Plastic is found in everything from food packaging to toys to grocery bags, and its use increases every year. Since 2017, 8 billion metric tons of plastic have been produced, but only a small fraction of it has been recycled. More than three quarters of this plastic has gone to landfills or been disposed of improperly in the environment. Large pieces of plastic left in the environment break down over time, leaving behind very small pieces of plastic that cannot be seen with the human eye. These are called nanoplastic and microplastic particles.
These tiny plastic particles have been found in both fresh- and saltwater sources, as well as drinking water. Studies have shown that repeated exposure to nanoplastic particles poses health risks to both humans and marine life. Scientists therefore want to develop reliable methods for removing nanoplastic particles from water sources.
Previous techniques used to remove nanoplastics from waters have many limitations. For example, methods that filter water through a membrane are very slow and the membrane is easily clogged. In another technique, salt solutions are added to water, which cause the plastic particles to float to the surface. However, this technique is not widely used because it is difficult to collect the very small particles at the water surface.
Scientists recently developed a method of removing nanoplastics from water with nanoparticles made of an iron and oxygen compound, called iron oxide. They combined these with a unique material that repels water, called a hydrophobe. Hydrophobes attract materials that cannot be electrically charged, such as plastic.
The scientists predicted that micro- and nanoplastic particles in water would stick to iron oxide particles that were coated in a hydrophobe. Since iron oxide is a magnetic material, the scientists planned to remove these iron oxide particles from water with a magnet, along with the micro- and nanoplastic particles stuck to them.
The scientists produced iron oxide nanoparticles from iron chloride and oleic acid in a furnace at high temperature and pressure. Half of the samples were made in argon gas, like in previous research, and the other half were made in air, for comparison. They explored four different hydrophobic coatings to determine which ones would most successfully attract plastic.
The scientists looked at the iron oxide particles with a high powered microscope, called a transmission electron microscope, to determine that the particles were generally cubic in shape and ranged in size from 60 to 120 nanometers. Then they examined the particles with a technique that shines an x-ray on a material and collects the x-ray that bounces off at different angles, called x-ray diffraction. This technique provides information on how the atoms are arranged in the sample, since the arrangement of atoms in iron oxide plays a role in its magnetic properties. They found that samples produced in air contained 72% of its atoms arranged such that the magnetic forces aligned parallel to one another, but samples produced in argon contained only 40% aligned forces.

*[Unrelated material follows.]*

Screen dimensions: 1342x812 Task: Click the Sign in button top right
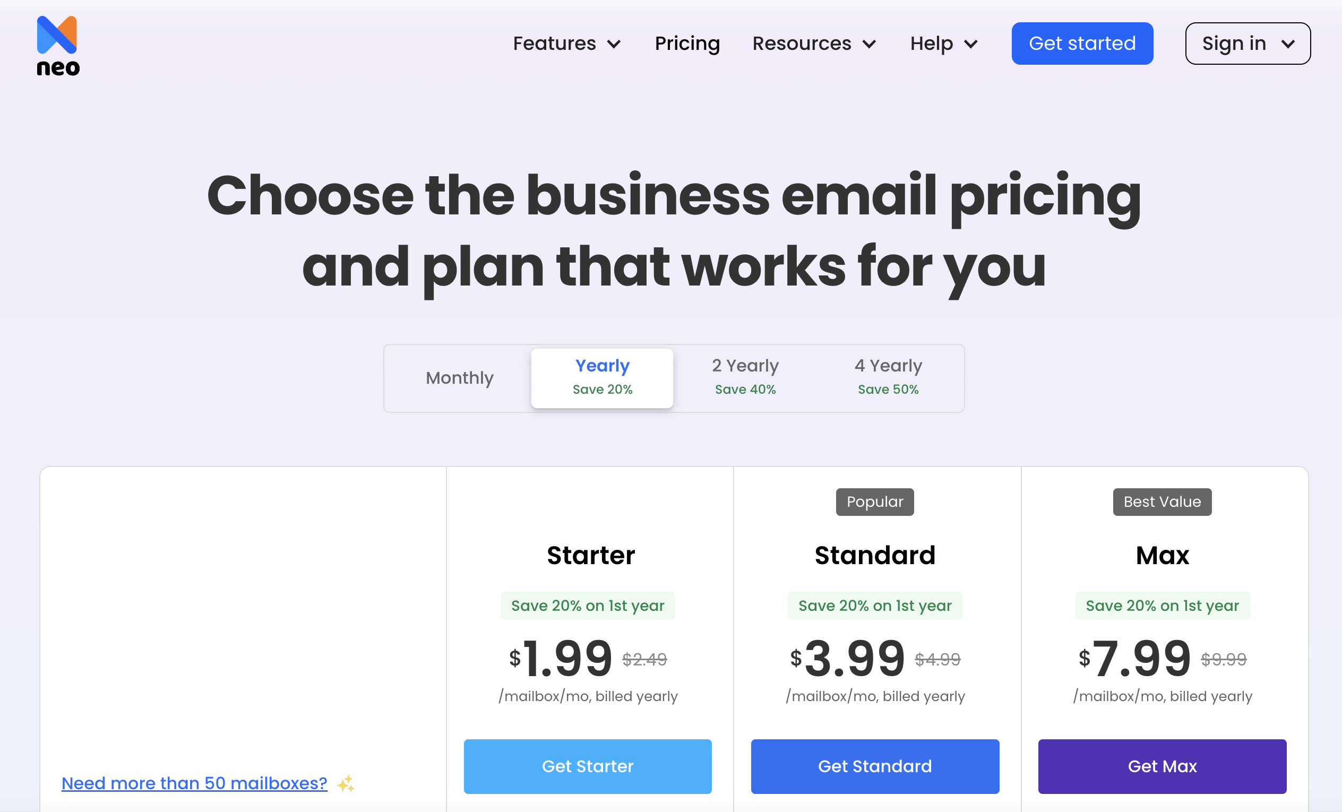[x=1246, y=43]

Next the scientists characterized how much water the different coatings repelled. To do so, they covered a glass wafer in the coated iron oxide nanoparticles. They then added a drop of water to the surface of the glass. They photographed the drop of water and measured the angle of the water droplet with respect to the glass surface using a computer program. The higher this angle is, the more hydrophobic the coating is, because it is repelling more of the water drop. All but one coating had a contact angle above 90°, which means it would stick to plastic really well.
The scientists then ran experiments to see if the iron oxide nanoparticles could actually collect micro- and nanoplastic particles in water. They prepared water samples containing small plastic fibers in the lab. They also collected environmental samples from Packery Channel in Corpus Christi, TX. They then added the iron oxide nanoparticles to these water samples and observed what happened.

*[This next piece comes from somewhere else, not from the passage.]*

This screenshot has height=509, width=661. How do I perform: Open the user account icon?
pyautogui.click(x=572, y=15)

They found that two of the four different hydrophobic coatings worked particularly well for binding plastic particles. Using a small bar magnet, they were able to remove the iron oxide particles and attached plastics within minutes. The experiment worked in both fresh- and saltwater.
These scientists have successfully shown that micro and nanoplastic pollution can be quickly removed from water using iron oxide nanoparticles with hydrophobic coatings. However, these experiments were run with small water samples and a simple bar magnet in a laboratory. They suggested that future work should focus on expanding the research to larger volumes of water, for example, by incorporating a large electromagnet with on/off capabilities.